A TIMELINE OF INTERNET ACCESS IN SOUTH AFRICA
With the availability of 1Gbps fibre connections and mobile speeds exceeding 200Mbps, it is easy to forget the long and difficult road which was travelled in South Africa to arrive where we are today. Not too long ago, most people accessed the Internet via a dial-up modem, paying per-minute for the privilege of visiting websites at a speed of 56kbps. To understand Internet access in South Africa, it is important to start at the beginning.

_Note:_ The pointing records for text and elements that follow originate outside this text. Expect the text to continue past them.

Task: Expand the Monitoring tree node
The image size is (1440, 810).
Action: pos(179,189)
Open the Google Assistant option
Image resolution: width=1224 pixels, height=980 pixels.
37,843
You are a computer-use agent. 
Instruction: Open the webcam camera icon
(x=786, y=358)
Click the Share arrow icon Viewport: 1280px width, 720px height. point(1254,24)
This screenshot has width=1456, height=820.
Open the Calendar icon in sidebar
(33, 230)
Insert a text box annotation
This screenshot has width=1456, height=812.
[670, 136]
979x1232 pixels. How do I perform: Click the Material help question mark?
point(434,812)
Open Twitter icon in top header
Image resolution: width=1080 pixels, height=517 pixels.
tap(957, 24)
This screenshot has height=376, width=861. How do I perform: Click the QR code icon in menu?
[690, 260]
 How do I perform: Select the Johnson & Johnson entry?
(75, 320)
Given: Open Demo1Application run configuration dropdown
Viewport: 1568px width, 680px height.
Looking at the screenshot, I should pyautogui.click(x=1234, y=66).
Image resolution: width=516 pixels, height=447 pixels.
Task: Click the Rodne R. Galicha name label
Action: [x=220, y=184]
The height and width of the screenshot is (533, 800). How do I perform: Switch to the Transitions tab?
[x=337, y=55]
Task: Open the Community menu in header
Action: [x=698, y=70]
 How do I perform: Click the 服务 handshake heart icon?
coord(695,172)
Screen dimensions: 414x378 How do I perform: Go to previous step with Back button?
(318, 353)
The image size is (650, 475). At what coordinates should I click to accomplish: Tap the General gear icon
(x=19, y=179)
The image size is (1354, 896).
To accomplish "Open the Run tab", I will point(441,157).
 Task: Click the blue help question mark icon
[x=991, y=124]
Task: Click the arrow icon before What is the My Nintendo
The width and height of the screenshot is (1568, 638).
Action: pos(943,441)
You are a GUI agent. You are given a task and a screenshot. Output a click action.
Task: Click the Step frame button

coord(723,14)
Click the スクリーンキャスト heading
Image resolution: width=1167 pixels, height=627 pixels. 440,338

The Internet in South Africa can be tracked back to Rhodes University in 1988, when three pioneers – Francois Jacot Guilarmod, Dave Wilson and Mike Lawrie – established an email link to the Internet. The email link used the Fidonet mailing system as a transport mechanism to exchange email between the Control Data Cyber computer at Rhodes University and a Fidonet gateway run by Randy Bush of Portland, Oregon. Towards the end of 1991, the UUCP dial-up link was replaced with a full Internet connection that operated across a leased line at 9,600bps.
During the early nineties, most of the South African Internet developments happened at universities and academic institutions. This changed with the advent of commercial Internet service providers (ISPS). In November 1993, South Africa’s first commercial ISP – The Internet Company of South Africa – was formed. It gave four commercial companies live access to the Internet, with another six following a week later.
Residential Internet access followed, with 56kbps dial-up connections starting to gain popularity in 1997 thanks to products like MWEB’S Big Black Box. Telkom’s 64kbps ISDN Internet service also proved popular among techsavvy users, especially because it allowed for two ISDN lines to be bonded to achieve 128kbps. With residential dial-up and ISDN connections, users had to pay a perminute local call rate to stay connected. Telkom’s R7 Call package, which offered a flat rate for a call of any duration on weekends and after-hours, brought some relief for heavy users, but it was still restrictive.
Things changed quickly after Telkom launched its first commercial ADSL product in August 2002, which can be seen as the dawn of broadband in South Africa. The service offered unlimited access to the Internet at 512kbps, with unmetered local data and a 3GB cap on international data for around R1,000 per month. Even with the restrictive international cap, ADSL was a game changer which sparked an Internet revolution in the country. In 2004, two wireless broadband services were launched in South Africa - Sentech Mywireless with speeds of up to 512kbps, and Vodacom 3G with speeds of 384kbps. iburst followed suit in 2005 with its 1Mbps offering, and MTN and Neotel also launched wireless broadband products over the next two years.
Over the next seven years, the rate of broadband roll-out and innovation accelerated, with the mobile operators entering the LTE era, and many fibre providers entering the market with products offerings speeds of up to 1Gbps.
While there is a long road ahead to increase the availability of fibre-to-the-home services and making mobile data more affordable, South Africa has come a long away from the early days of dial-up to uncapped products with high enough speeds to rival international standards.